# Assignment 1 Part 2 - Ant Colony Optimization

**Note**: The following assumes that the shortest path between two cities is their Euclidian distance.

## (0) Setting up an ACO algorithm

### Parameters

I decided to go with simple parameters for these experiments.

* _coordinates_ - Obviously we'll need those.
* _iteration\_count_ - Always good to keep the number of performed iterations adjustable.
* _ant\_count_ - The number of ants that will be used in the algorithm.
* _heuristic\_strength_ - The relative strength of the heuristic value (inverse distance) against the pheromone value.
* _evaporation\_rate_ - The rate at which the pheromone decays.  

For convenient evaluation I added a print method.

In [117]:
from numpy import ndarray

class Parameters:
  def __init__(self, coordinates: ndarray, iteration_count: int, ant_count: int, heuristic_strength: float, evaporation_rate: float):
    assert iteration_count >= 0, "Invalid number of iterations"
    assert ant_count >= 0, "Invalid number of ants"
    assert 0 <= heuristic_strength <= 1, "Invalid heuristic strength"
    assert 0 <= evaporation_rate <= 1, "Invalid pheromone evaporation rate"
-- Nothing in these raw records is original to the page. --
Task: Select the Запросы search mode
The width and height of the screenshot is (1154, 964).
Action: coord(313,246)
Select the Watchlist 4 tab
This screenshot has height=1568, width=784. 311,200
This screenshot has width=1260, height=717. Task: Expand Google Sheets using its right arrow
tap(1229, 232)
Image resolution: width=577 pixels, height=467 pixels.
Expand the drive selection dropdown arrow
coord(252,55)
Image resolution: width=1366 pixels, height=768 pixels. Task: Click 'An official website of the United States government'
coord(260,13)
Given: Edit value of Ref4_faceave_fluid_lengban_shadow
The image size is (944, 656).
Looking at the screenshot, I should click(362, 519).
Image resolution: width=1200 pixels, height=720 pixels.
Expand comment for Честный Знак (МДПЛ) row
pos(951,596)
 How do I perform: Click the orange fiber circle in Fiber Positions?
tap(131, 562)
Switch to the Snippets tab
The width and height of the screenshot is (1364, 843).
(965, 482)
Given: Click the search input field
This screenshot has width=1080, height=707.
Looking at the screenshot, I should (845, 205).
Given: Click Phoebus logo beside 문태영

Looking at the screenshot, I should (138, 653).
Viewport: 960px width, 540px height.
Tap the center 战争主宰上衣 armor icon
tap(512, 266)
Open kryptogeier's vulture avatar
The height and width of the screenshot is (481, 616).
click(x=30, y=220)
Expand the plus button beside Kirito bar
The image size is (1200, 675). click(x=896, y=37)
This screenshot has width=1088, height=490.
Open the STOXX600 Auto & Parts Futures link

    self.coordinates: ndarray = coordinates
    self.iteration_count: int = iteration_count
    self.ant_count: int = ant_count
    self.heuristic_strength: float = heuristic_strength
    self.evaporation_rate: float = evaporation_rate

  def print(self):
    print("PARAMETERS")
    print(f"Iterations: {self.iteration_count}")
    print(f"Ant count: {self.ant_count}")
    print(f"Heuristic strength: {self.heuristic_strength}")
    print(f"Evaporation rate: {self.evaporation_rate}")
    print("Coordinates: ", end="")
    for i in range(min(5, len(self.coordinates))):
      print(f"({self.coordinates[i][0]}|{self.coordinates[i][1]})", end="")
      print(", ", end="") if i < min(4, len(self.coordinates) - 1) else print(", …")

### Measurements

For measuring the algorithm performance, I added a few measurements compared to the last assignment:

* _time_ - The execution time, this one I already used for the GA.
* _avg_ - The average shortest path, this one I used for the GA as well.
* _std_ - The standard deviation of the shortest path. This is a new one. Should help in determining the volatility of determined solutions.
* _min_ - The minimum shortest path (the best value). This one I also used in the GA.
* _max_ - The maximum shortest path (the worst value). This one is new also. Should give a better understanding of the range of solutions.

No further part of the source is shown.